Bane has also randomly joined the team, and feels the best he's been since Knightfall introduced him, or at least since No Man's Land. Most writers don't grasp what makes him work. He's not a brute or a hulk, but a person psychologically scarred by growing up from birth in prison, who fetishizes order because it's always kept him alive.
He's also a recovering junkie from Venom, a drug that once gave him super strength. Inevitably the team is backed into a corner and he takes it again - but it's the fallout, and how the team cares for him in withdrawal, that shows how well Simone gets what makes him work.
Because it's Simone, Bane even gets to be funny - by trying to fix "Scandal" by daddying her.

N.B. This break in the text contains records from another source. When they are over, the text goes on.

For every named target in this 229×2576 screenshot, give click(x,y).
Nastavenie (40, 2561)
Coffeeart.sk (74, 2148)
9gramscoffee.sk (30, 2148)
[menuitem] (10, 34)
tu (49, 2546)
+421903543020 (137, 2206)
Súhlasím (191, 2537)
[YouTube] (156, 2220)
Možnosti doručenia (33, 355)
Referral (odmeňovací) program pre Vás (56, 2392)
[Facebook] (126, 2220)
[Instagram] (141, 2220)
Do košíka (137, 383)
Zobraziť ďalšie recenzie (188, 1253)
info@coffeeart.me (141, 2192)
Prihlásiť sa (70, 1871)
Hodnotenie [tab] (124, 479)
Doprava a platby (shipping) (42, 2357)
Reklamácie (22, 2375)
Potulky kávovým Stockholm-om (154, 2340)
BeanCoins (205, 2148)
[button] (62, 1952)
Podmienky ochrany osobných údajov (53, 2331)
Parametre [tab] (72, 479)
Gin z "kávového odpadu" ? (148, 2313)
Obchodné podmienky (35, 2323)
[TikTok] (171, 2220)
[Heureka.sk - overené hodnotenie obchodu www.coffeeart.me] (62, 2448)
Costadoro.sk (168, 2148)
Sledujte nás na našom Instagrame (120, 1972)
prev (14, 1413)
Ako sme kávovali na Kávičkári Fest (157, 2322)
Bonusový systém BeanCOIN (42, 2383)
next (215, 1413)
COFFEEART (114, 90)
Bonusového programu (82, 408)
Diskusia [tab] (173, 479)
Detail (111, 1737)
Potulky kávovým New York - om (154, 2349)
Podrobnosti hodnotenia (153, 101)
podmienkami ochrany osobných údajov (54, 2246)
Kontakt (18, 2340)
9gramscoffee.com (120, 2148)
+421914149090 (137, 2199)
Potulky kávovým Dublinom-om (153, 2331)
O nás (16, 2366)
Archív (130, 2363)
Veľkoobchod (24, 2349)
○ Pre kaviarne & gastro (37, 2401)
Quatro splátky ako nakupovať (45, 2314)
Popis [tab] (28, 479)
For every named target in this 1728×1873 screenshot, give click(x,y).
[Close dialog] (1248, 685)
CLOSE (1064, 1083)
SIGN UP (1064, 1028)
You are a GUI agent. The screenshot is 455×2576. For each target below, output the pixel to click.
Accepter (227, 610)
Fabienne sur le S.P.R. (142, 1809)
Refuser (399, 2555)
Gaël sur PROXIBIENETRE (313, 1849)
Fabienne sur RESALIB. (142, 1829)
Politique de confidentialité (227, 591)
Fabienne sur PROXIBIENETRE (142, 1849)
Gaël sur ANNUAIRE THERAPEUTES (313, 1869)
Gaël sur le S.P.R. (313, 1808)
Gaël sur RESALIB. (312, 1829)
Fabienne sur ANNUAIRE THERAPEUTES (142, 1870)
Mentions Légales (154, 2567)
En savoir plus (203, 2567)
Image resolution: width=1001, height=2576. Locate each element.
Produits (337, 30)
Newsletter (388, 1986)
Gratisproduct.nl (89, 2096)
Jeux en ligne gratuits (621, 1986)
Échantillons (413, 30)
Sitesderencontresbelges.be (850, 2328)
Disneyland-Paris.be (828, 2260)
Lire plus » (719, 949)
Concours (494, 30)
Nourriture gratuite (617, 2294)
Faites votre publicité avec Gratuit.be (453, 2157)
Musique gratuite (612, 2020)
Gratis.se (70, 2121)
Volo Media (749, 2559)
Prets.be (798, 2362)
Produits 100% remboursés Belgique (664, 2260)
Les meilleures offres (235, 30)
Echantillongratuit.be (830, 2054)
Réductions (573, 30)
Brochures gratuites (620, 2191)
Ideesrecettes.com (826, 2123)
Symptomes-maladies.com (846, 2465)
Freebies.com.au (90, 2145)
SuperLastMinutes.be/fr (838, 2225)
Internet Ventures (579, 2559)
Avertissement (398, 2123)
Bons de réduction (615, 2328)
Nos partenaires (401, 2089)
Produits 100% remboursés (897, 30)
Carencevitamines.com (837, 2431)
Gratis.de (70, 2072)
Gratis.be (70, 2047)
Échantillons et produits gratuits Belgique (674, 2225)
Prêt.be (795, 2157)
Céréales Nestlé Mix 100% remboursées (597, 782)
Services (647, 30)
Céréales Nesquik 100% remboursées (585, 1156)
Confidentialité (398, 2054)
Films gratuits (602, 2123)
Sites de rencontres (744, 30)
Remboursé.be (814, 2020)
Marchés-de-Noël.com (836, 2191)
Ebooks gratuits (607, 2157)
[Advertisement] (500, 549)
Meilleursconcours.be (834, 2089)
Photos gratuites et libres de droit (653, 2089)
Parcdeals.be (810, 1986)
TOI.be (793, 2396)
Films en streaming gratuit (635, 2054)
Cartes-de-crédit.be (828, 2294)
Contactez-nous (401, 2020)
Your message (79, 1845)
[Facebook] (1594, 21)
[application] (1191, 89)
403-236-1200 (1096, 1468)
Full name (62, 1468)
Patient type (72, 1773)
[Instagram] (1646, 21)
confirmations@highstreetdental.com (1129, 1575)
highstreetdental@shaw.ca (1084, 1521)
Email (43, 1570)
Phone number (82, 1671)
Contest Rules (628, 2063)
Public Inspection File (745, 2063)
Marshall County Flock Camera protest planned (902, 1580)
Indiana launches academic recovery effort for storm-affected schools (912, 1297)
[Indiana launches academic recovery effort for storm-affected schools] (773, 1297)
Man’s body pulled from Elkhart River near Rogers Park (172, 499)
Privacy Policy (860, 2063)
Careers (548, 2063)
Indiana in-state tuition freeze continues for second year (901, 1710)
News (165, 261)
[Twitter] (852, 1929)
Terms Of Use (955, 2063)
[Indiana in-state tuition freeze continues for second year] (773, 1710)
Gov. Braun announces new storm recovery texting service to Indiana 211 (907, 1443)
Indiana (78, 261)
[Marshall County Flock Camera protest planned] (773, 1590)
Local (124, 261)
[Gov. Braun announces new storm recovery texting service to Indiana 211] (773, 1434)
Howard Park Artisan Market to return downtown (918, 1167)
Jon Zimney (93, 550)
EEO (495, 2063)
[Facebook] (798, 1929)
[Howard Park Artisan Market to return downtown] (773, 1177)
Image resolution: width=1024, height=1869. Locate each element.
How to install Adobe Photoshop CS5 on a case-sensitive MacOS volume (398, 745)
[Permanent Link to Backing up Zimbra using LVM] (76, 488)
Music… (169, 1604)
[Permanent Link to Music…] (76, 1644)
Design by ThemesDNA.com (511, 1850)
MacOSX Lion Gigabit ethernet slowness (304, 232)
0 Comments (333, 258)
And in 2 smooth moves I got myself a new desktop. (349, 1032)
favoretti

The other character you have to meet is Jeanette. She's a banshee. Jeanette seemed like an excuse for artists to draw Victorian-style clothing in this otherwise modern setting, but now she gets phenomenal growth. What were tragic back stories for how she died becomes a rare depiction of PTSD: she's undead, but not over having died. There's one fight scene in particular that triggers her back to her own beheading, making it a character weakness much more sympathetic than early infodumps and flashbacks on her existence. Now she comes across as a vital reboot of DC's old Silver Banshee idea.
But we can't talk about this collection without examining the Prison Nation story. The Six are hired to serve as security on an island of slaves, which opens up a dozen conversations that are cut short. Can killers really look down on slavery? It's a great question that the series never has the guts to grapple with. People just change their minds and brawl. Wonder Woman randomly shows up; so does Grendel. We're informed that Grendel and Scandal are technically siblings, but we're informed a couple pages before the story ends. The team divides over the morality of psychologically torturing an Amazon, most of them seeming to takes sides for no reason. It just feels like a setup for backstabbing and twists. Nothing feels earned, and only one thing about the status quo changes. It's a story that probably needed to be twice as long, and that needed to be more honest with how its characters engaged in its themes. It's the first time that the Secret Six formula breaks.
That formula in the very next story, though. Which is why I'm pre-ordering Volume 3.